I catch Ben staring again, eyebrows drawn together. He must know where Savvy’s body was found. He would have planned all this out beforehand—the route, the questions. Maybe he even practiced that concerned look he keeps giving me.
He points. “It’s right up here.”
I wonder whether he read the expression on my face. The thought makes me uncomfortable. I turn away from him.
My heart is thumping too loud in my ears and sweat is pouring down my back. It’s not even that hot today, by Texas standards. I feel a little dizzy.
I spot flowers in a small pink vase in front of a tree and I stop. Yellow roses. Savvy’s favorite.
“Her mom comes out here regularly,” Ben explains, noticing my gaze. I nod mutely.
There’s no evidence of where Savvy was found, of course—it’s been too long—but I remember now. The police showed me photos of the body, half-covered in dirt, her dress ripped in several places.
I stared at the torn strap of her dress, hanging on by a thread. I knew how that happened. I knew, but I couldn’t remember.
Or I just wanted to remember so badly that I tried to create a memory. Hard to say now.
“Are you okay?” Ben asks.
“Yeah.”
“Does being out here make you feel any particular way?”

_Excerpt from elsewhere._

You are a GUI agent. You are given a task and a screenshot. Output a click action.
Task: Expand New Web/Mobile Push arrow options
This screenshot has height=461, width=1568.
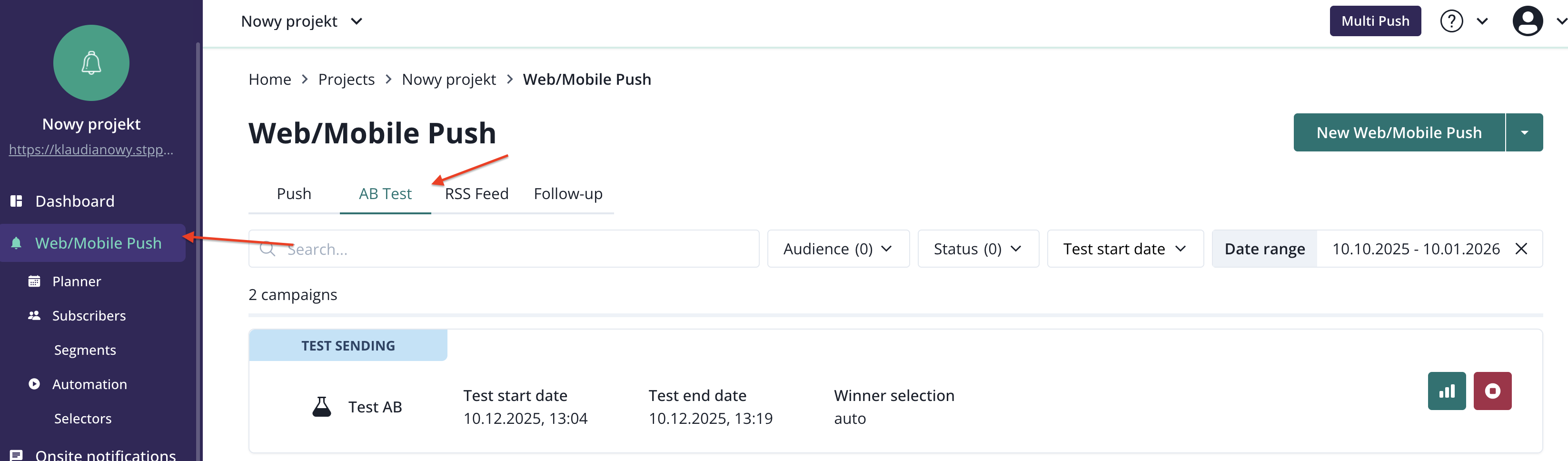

I stare at him. Marvel at the stupid question.
“You’ve seemed out of sorts since we got out of the car. Is it hard for you to be out here, at the spot where she died?”
“Of—of course it’s hard.” I take a breath, but it doesn’t help.

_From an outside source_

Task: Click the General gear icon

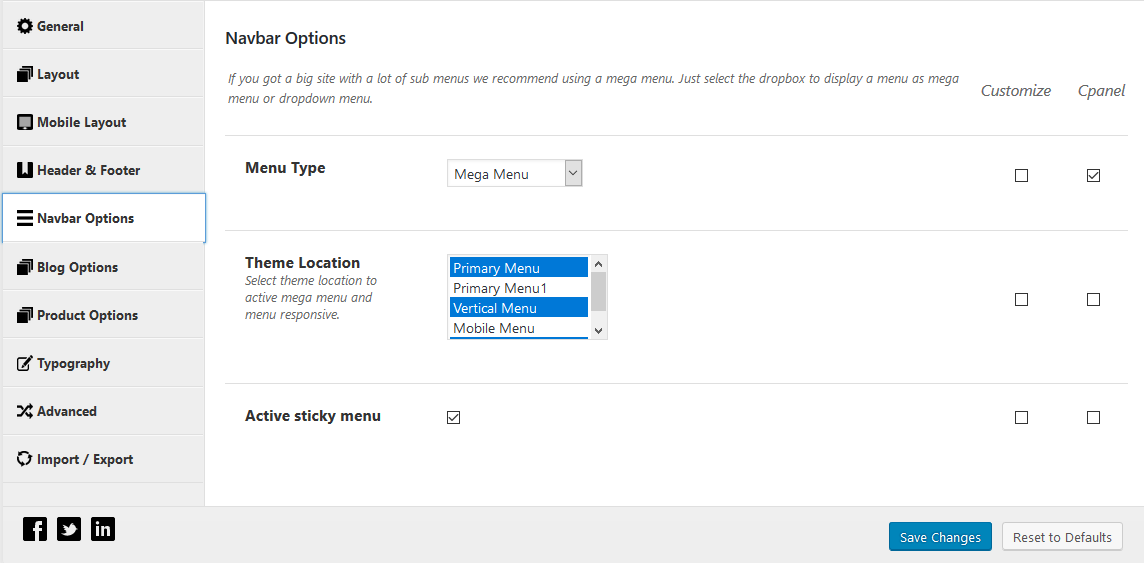Action: (x=25, y=26)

Savvy appears behind him. She’s in a short black dress that she wore often—cotton, casual, clinging to her body in a way that made everyone take a second glance. She grins as she mimes strangling him. I blink and she’s gone.
I need to get out of here. My mind is swimming, and I can’t be Podcast Lucy when I can’t think straight. I might say something awful or dumb or—
This is not how innocent people act.
“Can you talk about why it’s so upsetting for you to be out here? Is it just because it’s the spot where Savvy died, or does it bring up other memories as well?”